GPU Computing (AP 278)

Odyssey and GPU Computing on Odyssey

Before proceeding further, make yourself familiar with the basics of Odyssey and GPU computing on Odyssey:

https://rc.fas.harvard.edu/resources/odyssey-quickstart-guide/

https://rc.fas.harvard.edu/resources/documentation/gpgpu-computing-on-odyssey/

CUDA

Compiling and running CUDA code

1) Login to a node with a GPU. Use the holyseasgpu partition (for AP 278).

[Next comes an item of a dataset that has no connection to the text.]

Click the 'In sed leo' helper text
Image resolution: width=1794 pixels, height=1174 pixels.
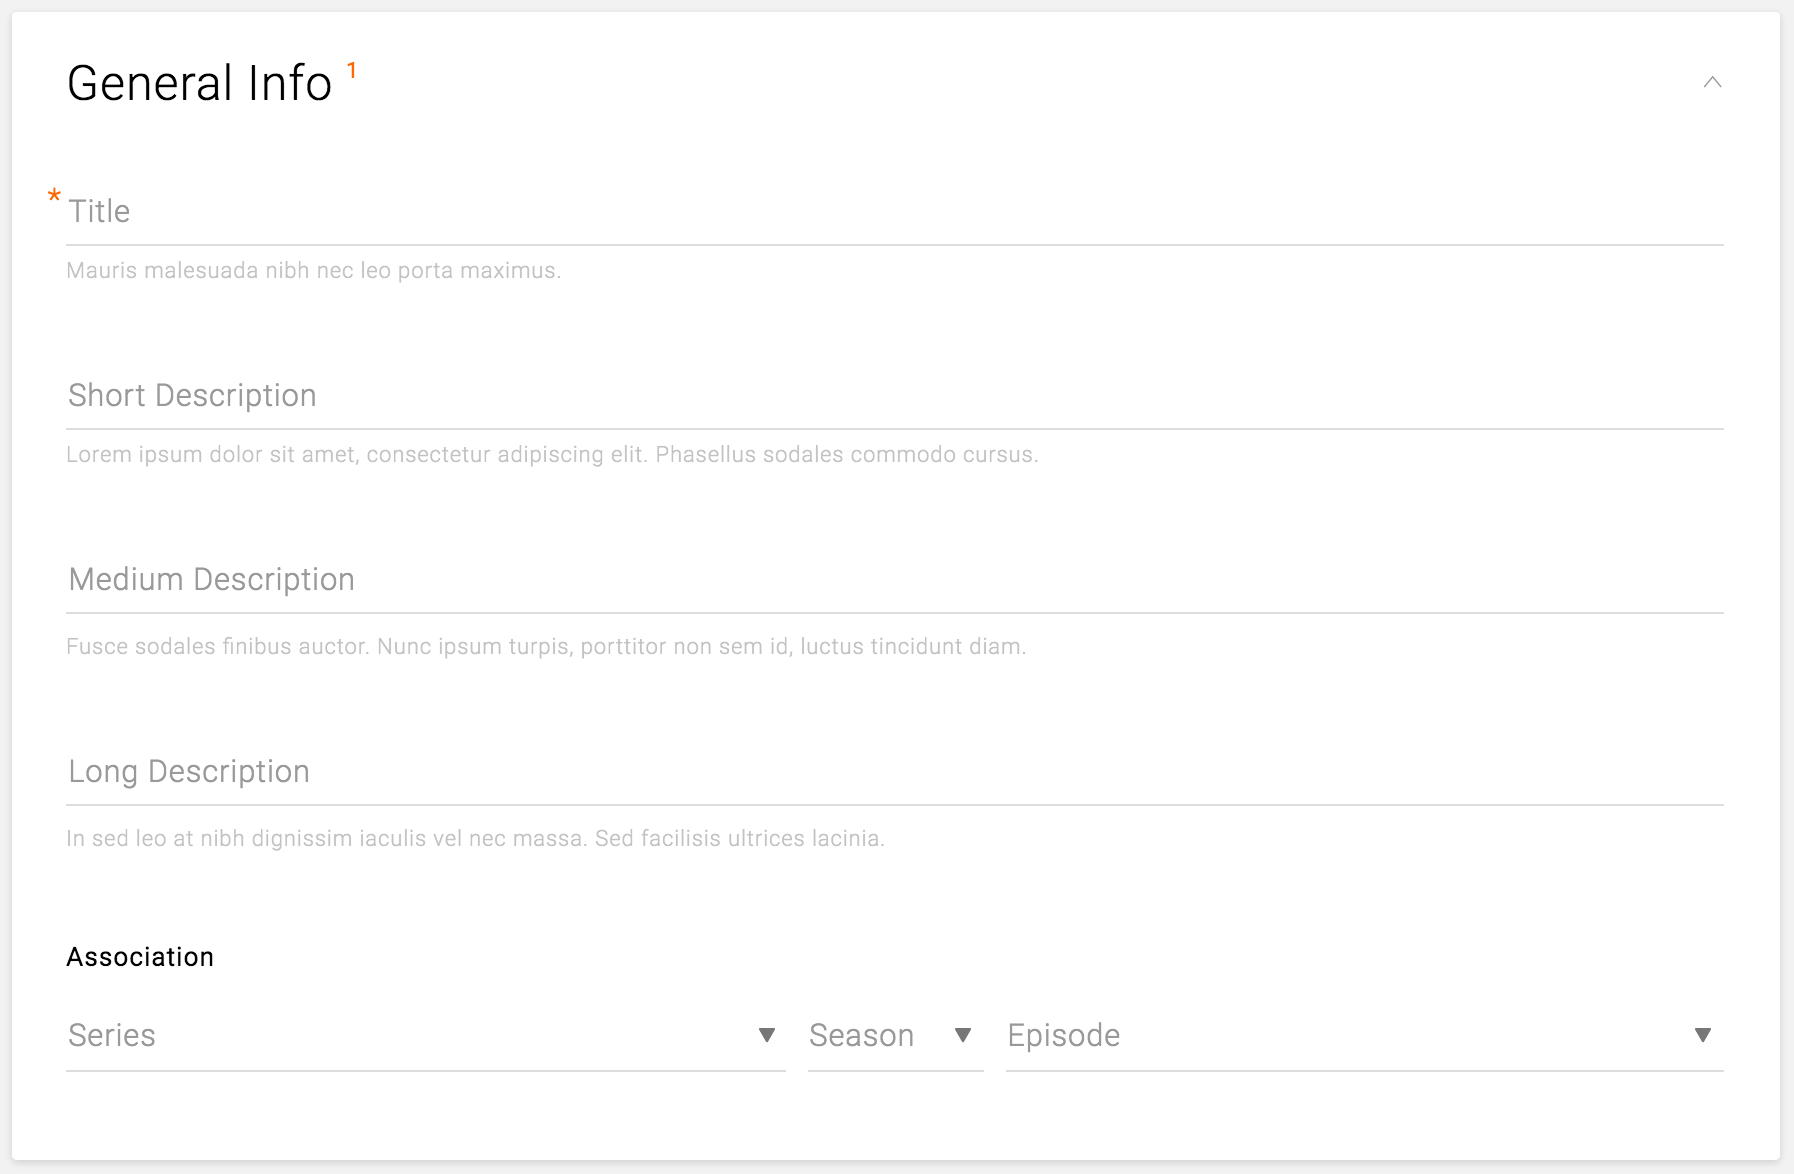[475, 839]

srun --pty --x11=first -p holyseasgpu --mem 4000 -t 0-10:00 --gres=gpu:1 bash

2) To find out the cuda versions available, In a command window, type:

module-query cuda

3) Load one of the available modules (try cuda/9.2.88 or cuda/8.0):

module load cuda/9.2.88

4) Write or obtain a cuda code. Here are example cuda codes from the following excellent reference (go through the reference to understand the difference between the three versions below):

https://devblogs.nvidia.com/even-easier-introduction-cuda/

add.cu

add_block.cu

add_grid.cu

5) Compile the code:

To compile, for example add.cu, in a terminal type:

nvcc add.cu -o add_cuda

6) Run the code in interactive mode (test runs only):

./add_cuda

7) Running batch jobs

Create a script (say runscript.sh) to run the executable by copying and pasting the following lines:

#!/bin/bash
#SBATCH -p holyseasgpu #Partition to submit to 
#SBATCH -n 1 #Number of cores 
#SBATCH --gres=gpu
#SBATCH -t 5 #Runtime in minutes 
#SBATCH --mem-per-cpu=100 #Memory per cpu in MB (see also --mem)
module load cuda/9.2.88-fasrc01
time ./add_cuda

4) Run the script in batch mode with:

sbatch runscript.sh

Links on CUDA (with tutorials and sample CUDA programs)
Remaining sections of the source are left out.